Papua No. 1 News Portal | Jubi
Jayapura, Jubi – Pada Jumat, 6 September 2019,Jaringan Masyarakat Sipil Semarang berkumpul untuk meresponi Penangkapan yang dilakukan kepada 8 aktivis Papua dan beberapa aktivis lain yang terancam akan dikriminalisasi. Penangkapan 8 Aktivis Papua dan ancaman kriminalisasi terhadap beberapa aktivis lain menjadi pukulan terhadap demokrasi Indonesia.
Pukulan ini menjadi titik balik bagi jaringan masyarakat sipil Semarang untuk kembali mempertanyakan apakah Demokrasi benar-benar dihormati di Indonesia atau hanya mainan para pihak yang berkepentingan. Dari hasil refleksi ini kemudian
Jaringan Masyarakat Sipil Semarang memutuskan untuk membuat sebuah wadah yang bertujuan untuk mewujudkan demokrasi yang sebenarnya dimana hak-hak rakyat dan suara rakyat dihormati. Wadah ini kemudian dinamai Koalisi Masyarakat Sipil untuk Demokrasi (KMSD).
Yanuarius Adii koordinator KMSD kepada jurnalis Jubi melalui rilisnya mengatakan 8 aktivis ditangkap tanpa surat penangkapan, salah satu mahasiswi yang ditangkap bahkan dipukul ketika penangkapan. “Mereka terancam Kriminalisasi dikenai tuduhan Makar, “jelas dia, Selasa (10/9/2019).

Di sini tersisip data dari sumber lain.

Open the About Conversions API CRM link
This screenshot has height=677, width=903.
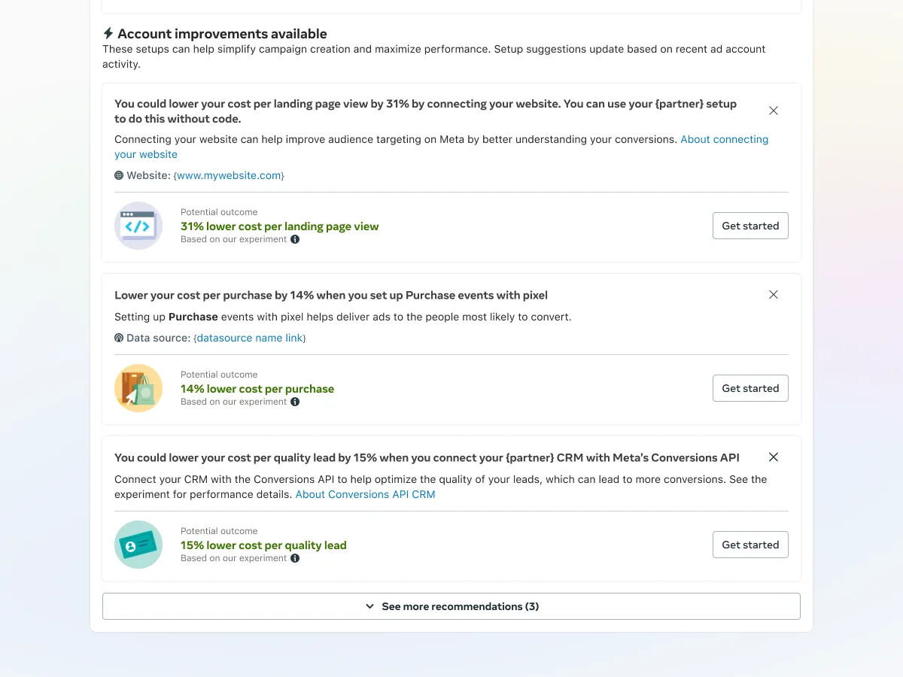click(365, 494)
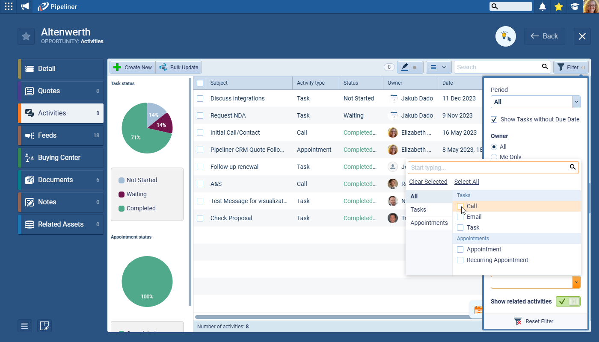Click the highlighter edit icon in toolbar
Image resolution: width=599 pixels, height=342 pixels.
409,67
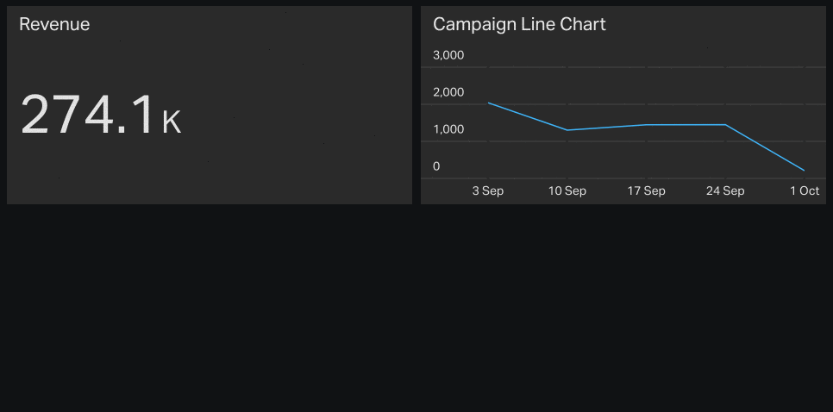This screenshot has width=833, height=412.
Task: Select the 24 Sep x-axis label
Action: [x=725, y=191]
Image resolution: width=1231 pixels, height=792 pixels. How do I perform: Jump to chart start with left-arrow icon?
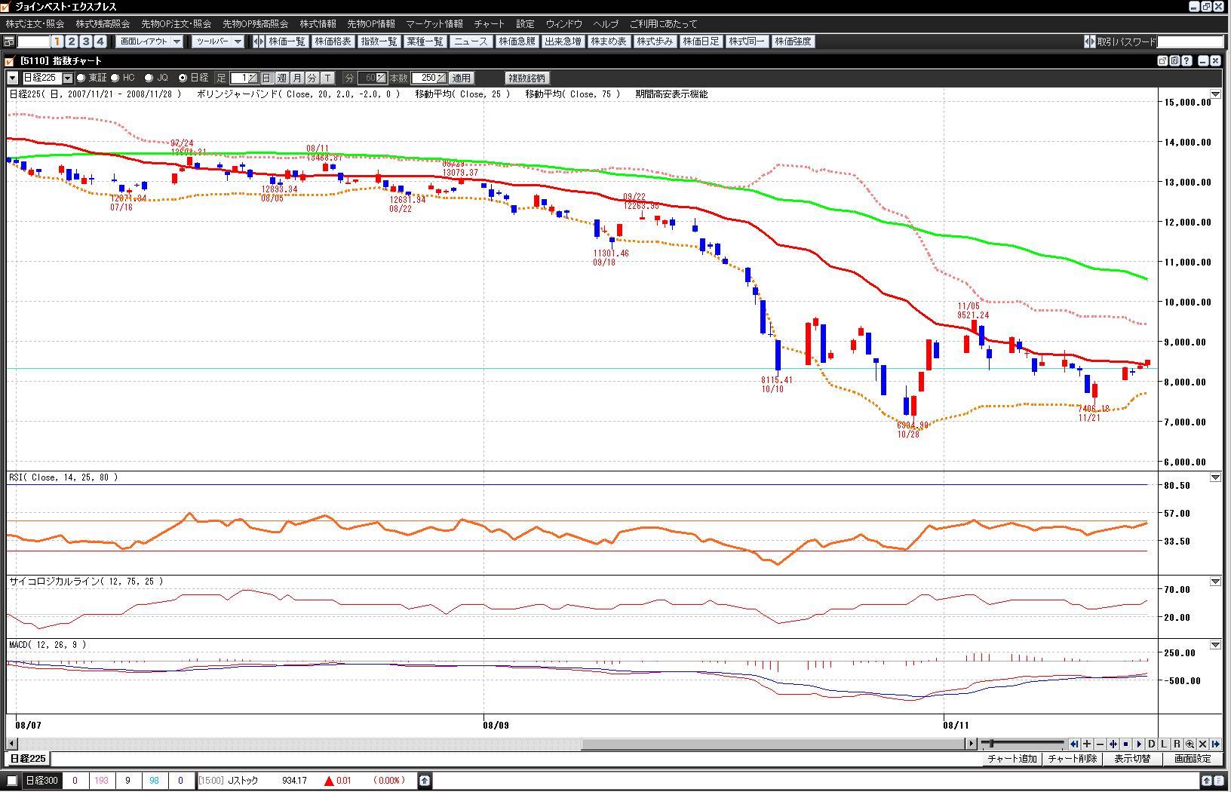[1074, 744]
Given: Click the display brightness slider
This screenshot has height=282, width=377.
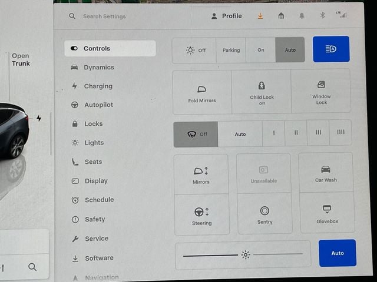Looking at the screenshot, I should [243, 255].
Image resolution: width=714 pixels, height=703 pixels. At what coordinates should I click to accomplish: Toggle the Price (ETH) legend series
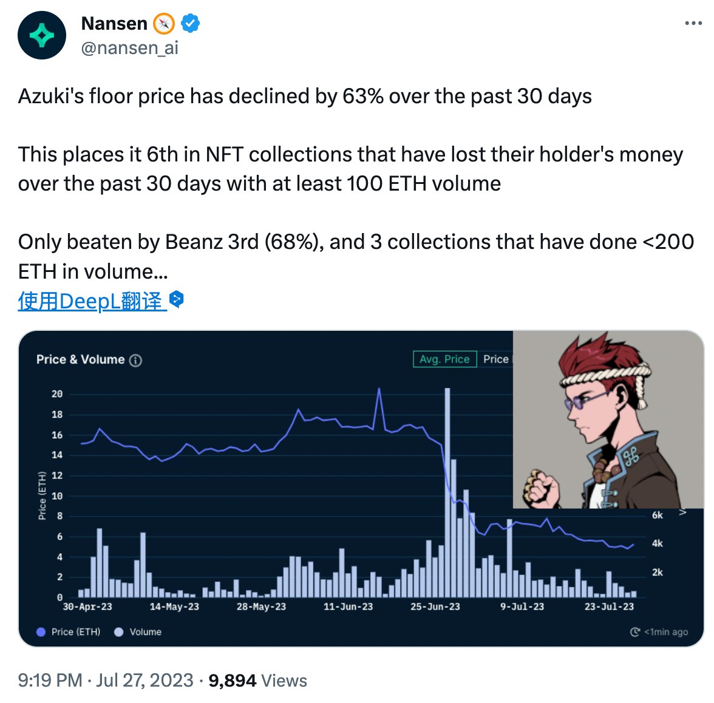69,632
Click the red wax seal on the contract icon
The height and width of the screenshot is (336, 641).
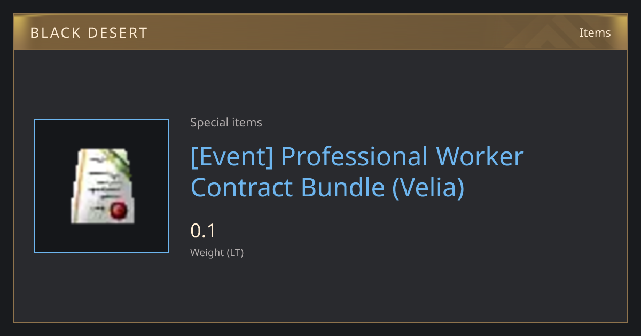click(x=118, y=211)
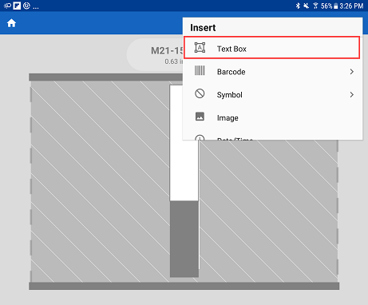Choose the Symbol menu label
This screenshot has width=368, height=305.
pos(230,95)
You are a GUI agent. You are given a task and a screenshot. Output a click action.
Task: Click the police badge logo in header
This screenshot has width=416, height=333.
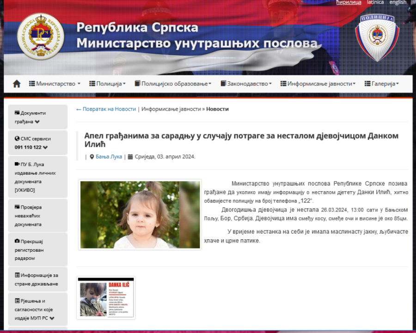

“ Makar berasal dari bahasa Belanda “annslag” yang berarti “serangan” sehingga penyampaian pendapat baik pada aksi demo maupun media sosial bukanlah perbuatan makar,”
Menurutnya makar harus dikembalikan kepada makna sebenarnya karena sesat pikir kepolisian dalam memaknai makar sangat berpotensi terhadap berbagai pelanggaran hak asasi manusia.

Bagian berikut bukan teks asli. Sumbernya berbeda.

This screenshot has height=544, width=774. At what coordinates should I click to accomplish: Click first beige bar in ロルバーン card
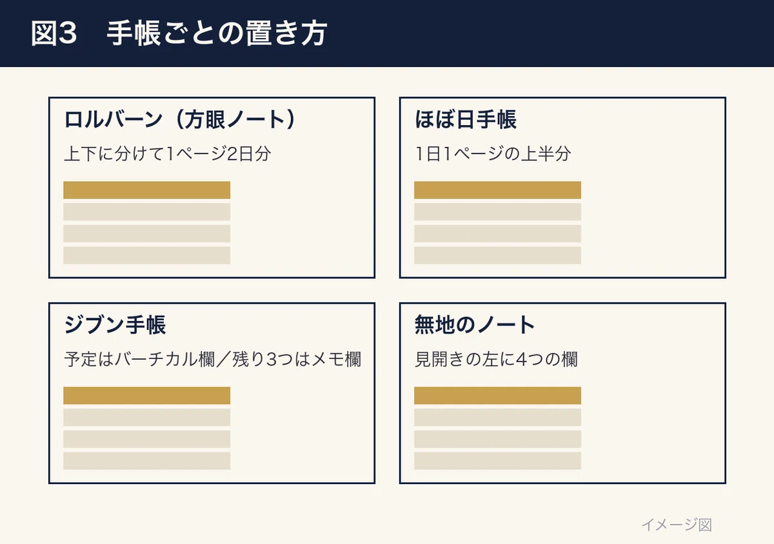(146, 212)
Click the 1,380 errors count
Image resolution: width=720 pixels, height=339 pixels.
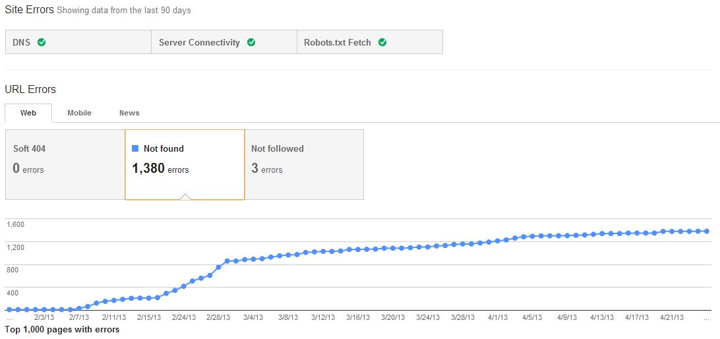[160, 169]
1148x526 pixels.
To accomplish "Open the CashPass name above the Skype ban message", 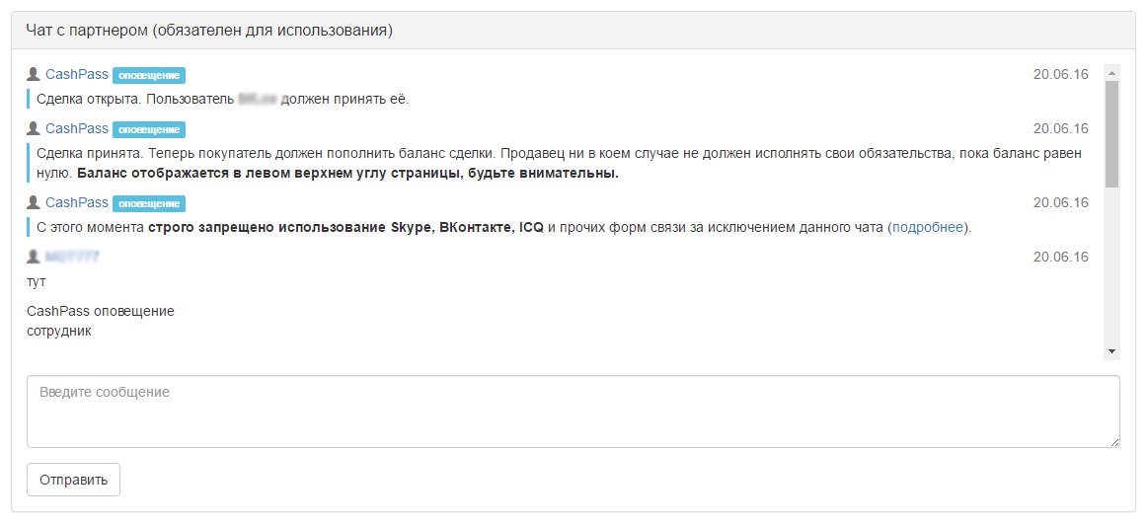I will (77, 202).
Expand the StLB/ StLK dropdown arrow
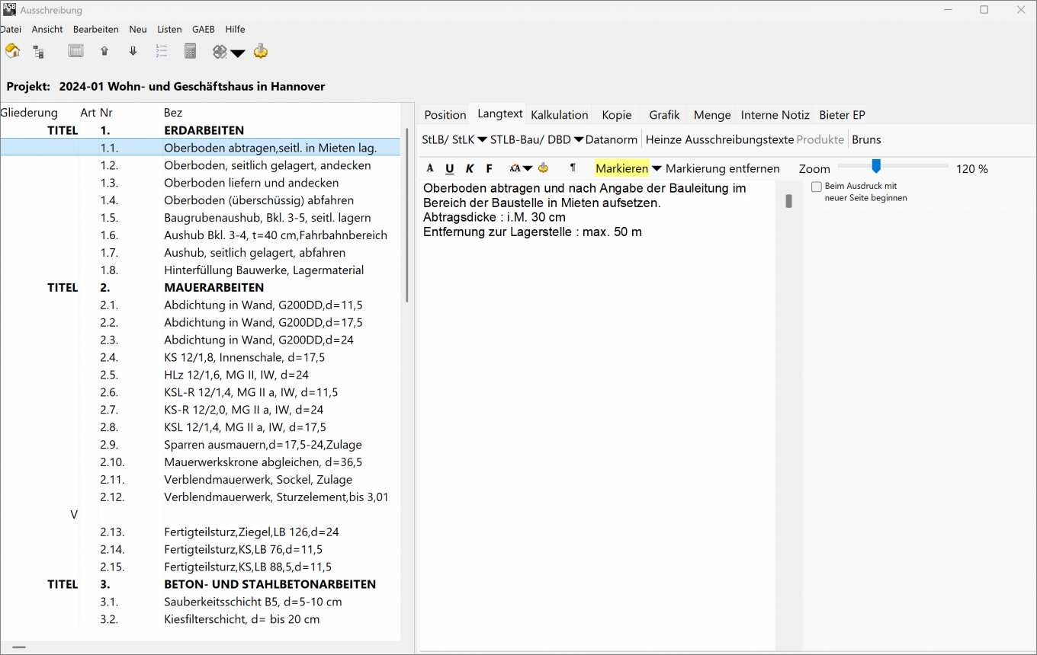 [482, 140]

Misalkan pemblokiran internet di Papua, menurutnya itu merupakan pelanggaran terhadap UUD 1945. Karena setiap orang berhak untuk memperoleh informasi, hak ini dijamin didalam Pasal 28F UUD 1945 yang menyebutkan bahwa setiap orang berhak untuk berkomunikasi dan memperoleh informasi serta berhak untuk mencari, memperoleh, memiliki, menyimpan, mengolah, dan menyampaikan informasi dengan menggunakan segala jenis saluran yang tersedia.

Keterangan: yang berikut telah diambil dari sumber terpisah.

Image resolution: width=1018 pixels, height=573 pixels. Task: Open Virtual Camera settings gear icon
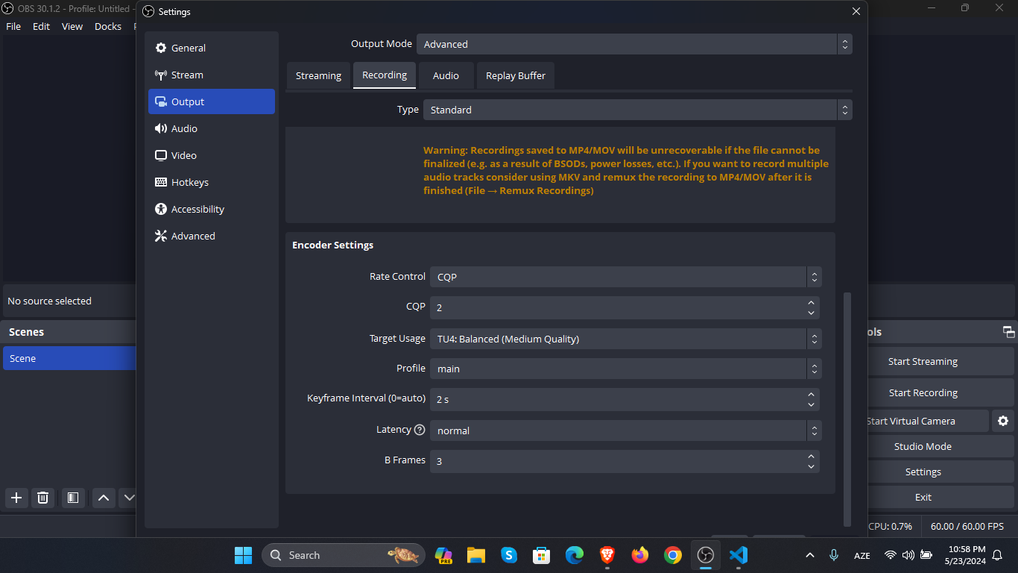click(1003, 421)
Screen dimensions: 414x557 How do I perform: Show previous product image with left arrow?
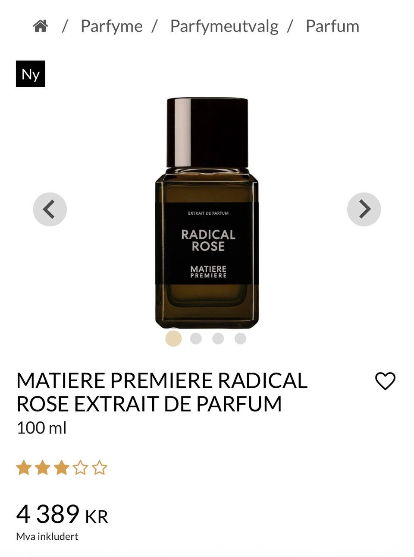point(50,209)
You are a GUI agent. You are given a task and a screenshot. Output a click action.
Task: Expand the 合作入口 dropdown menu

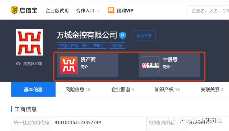coord(85,11)
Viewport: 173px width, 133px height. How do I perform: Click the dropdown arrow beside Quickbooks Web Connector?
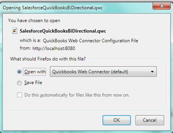coord(152,72)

Konsekeunsi dimuatnya hak ini memberi tanggung jawab kepada Pemerintah agar setiap warga terlindungi haknya. Bukan justru dilanggar.
Pembatasan hak tersebut dapat dilakukan namun dengan ketentuan yang telah diatur di dalam UU No 12 Tahun 2005 yang menyatakan bahwa pembatasan dapat dilakukan apabila negara dalam keadaan darurat. Keadaan darurat tersebut harus ditetapkan secara resmi oleh Presiden sehingga pemblokiran internet yang dilakukan tanpa ketetapan darurat resmi dari Presiden. Dan Saat ini Pemerintah Mengklaim telah memulihkan akses internet di beberapa Provinsi di Papua namun masih ada delapan provinsi lagi yang belum di buka akses internetnya oleh Pemerintah.
Bahkan di beberapa wilayah yang telah pulih akses internet masih tetap terjadi pemblokiran terhadap beberapa website dan portal berita lokal .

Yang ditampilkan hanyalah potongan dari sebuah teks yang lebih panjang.